Wedding dress designer Phillipa Lepley found that most brides aren’t thinking of wearing different dresses for both events.

She said: ‘The majority of our brides having two weddings are planning to wear the same dress for both, quite simply because they absolutely love the dress.

‘Most like to keep their wedding dress on for as long as possible, so having the chance to wear it again for a second time is an unexpected silver lining that is being embraced!’

She said the trend was particularly noticeable for brides who had worn a ‘bespoke couture dress’, such as Princess Beatrice, who borrowed a dress from the Queen before it was customised espiecially for her big day.

Phillipa added that the dresses have been made with ‘so much love, time and attention’ and can become a ‘very special masterpiece’ for brides.  

Go all out for a blow-out bash 

The society bible suggests that additional planning time for couples, as well as a desire to party hard after the coronavirus pandemic, will lead to the biggest weddings ever 

With weddings restricted for much of the first half of the year, and the UK spending three months in total lockdown, Tatler suggests events over the next 12 months will be back with a bang.

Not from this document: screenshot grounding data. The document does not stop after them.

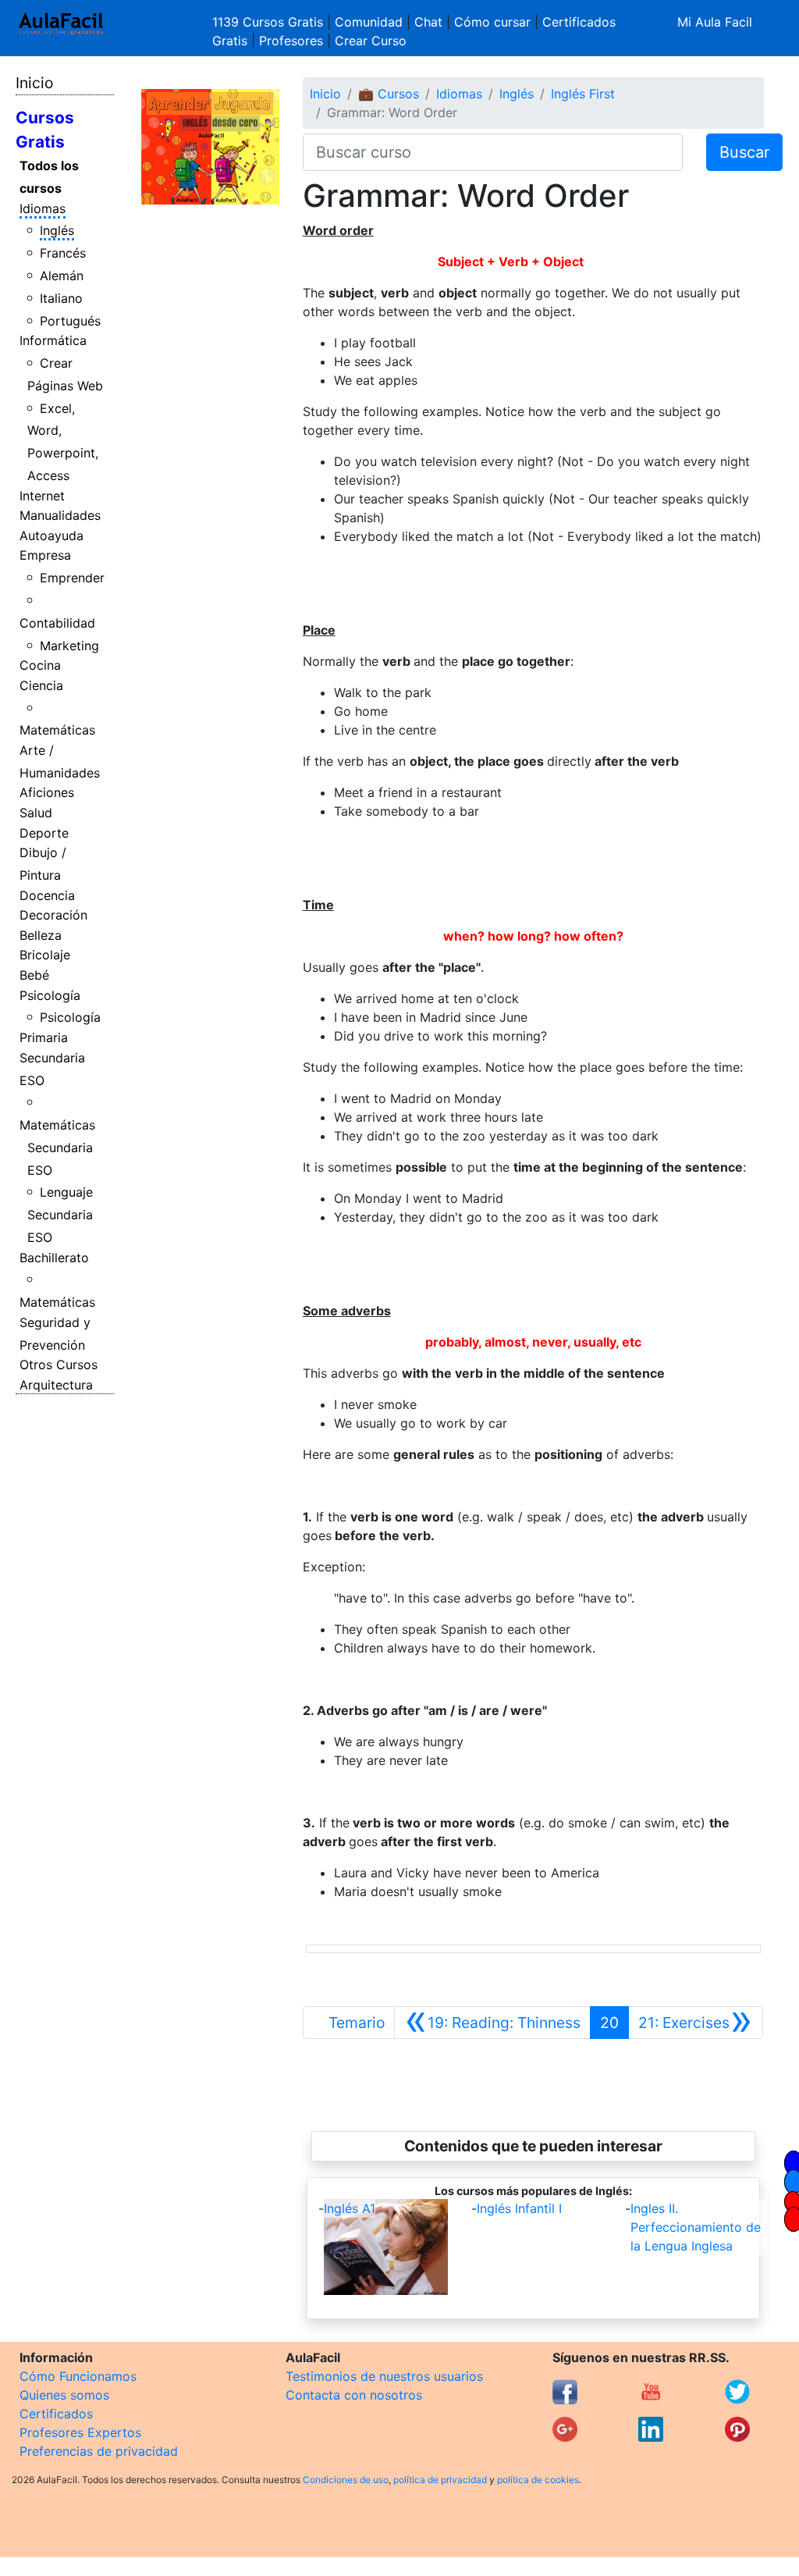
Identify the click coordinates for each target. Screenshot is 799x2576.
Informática (53, 340)
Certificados (56, 2413)
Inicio (34, 82)
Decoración (53, 915)
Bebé (34, 975)
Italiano (61, 298)
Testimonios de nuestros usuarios (384, 2376)
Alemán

Hamish Shephard from Bridebook, the UK’s number one wedding planning app, said 2021 will be ‘the biggest year of weddings in history.’

He predicted that due to the postponements of 2020 weddings and engagements during lockdown, there will be over 400,000 weddings taking place across the country.  

And he said the events will be more spectacular than ever, with brides having more time to plan during lockdown.

Meanwhile he also revealed that many may hold a greater desire to let their hair down with loved-ones they’ve been unable to see during lockdown. 

Hamish said guests could ‘expect anything and everything’ from spectacular chef tasting menus to experimental cocktail bars. 

Different guest lists  

Meanwhile Tatler also called it a ‘hidden benefit’ that couples could have two guestlists which could separate feuding families 

With just 30 guests currently permitted to wedding ceremonies across the UK, many brides and grooms may be finding it difficult to whittle down their guest list to little more than a handful of loved-ones.

But Tatler suggests the idea of a second soirée could, in fact, be a hidden benefit for couples.

The society bible says the process of organising different guest lists for the bashes could be a ‘godsend’ to those with ‘feuding family members.’

Maintain a theme…  

While the ceremony and party may end up being months apart, Tatler suggests some couples may want to create a sense of synergy between the two events.

Hamish revealed that wedding planners could consider maintaining a theme at celebrations, from keeping the same colour to using similar decorations or menus for both days. 

…Or do the polar opposite

According to Tatler, some may want to take advantage of having two celebrations by marking the day in completely different ways. 

Hamish said couples may want to think about if they want the experiences to be ‘polar-opposite’.   

He added: ‘There are couples that want a completely different take on each day; one relaxed and one black tie, or one out-there and one very traditional.’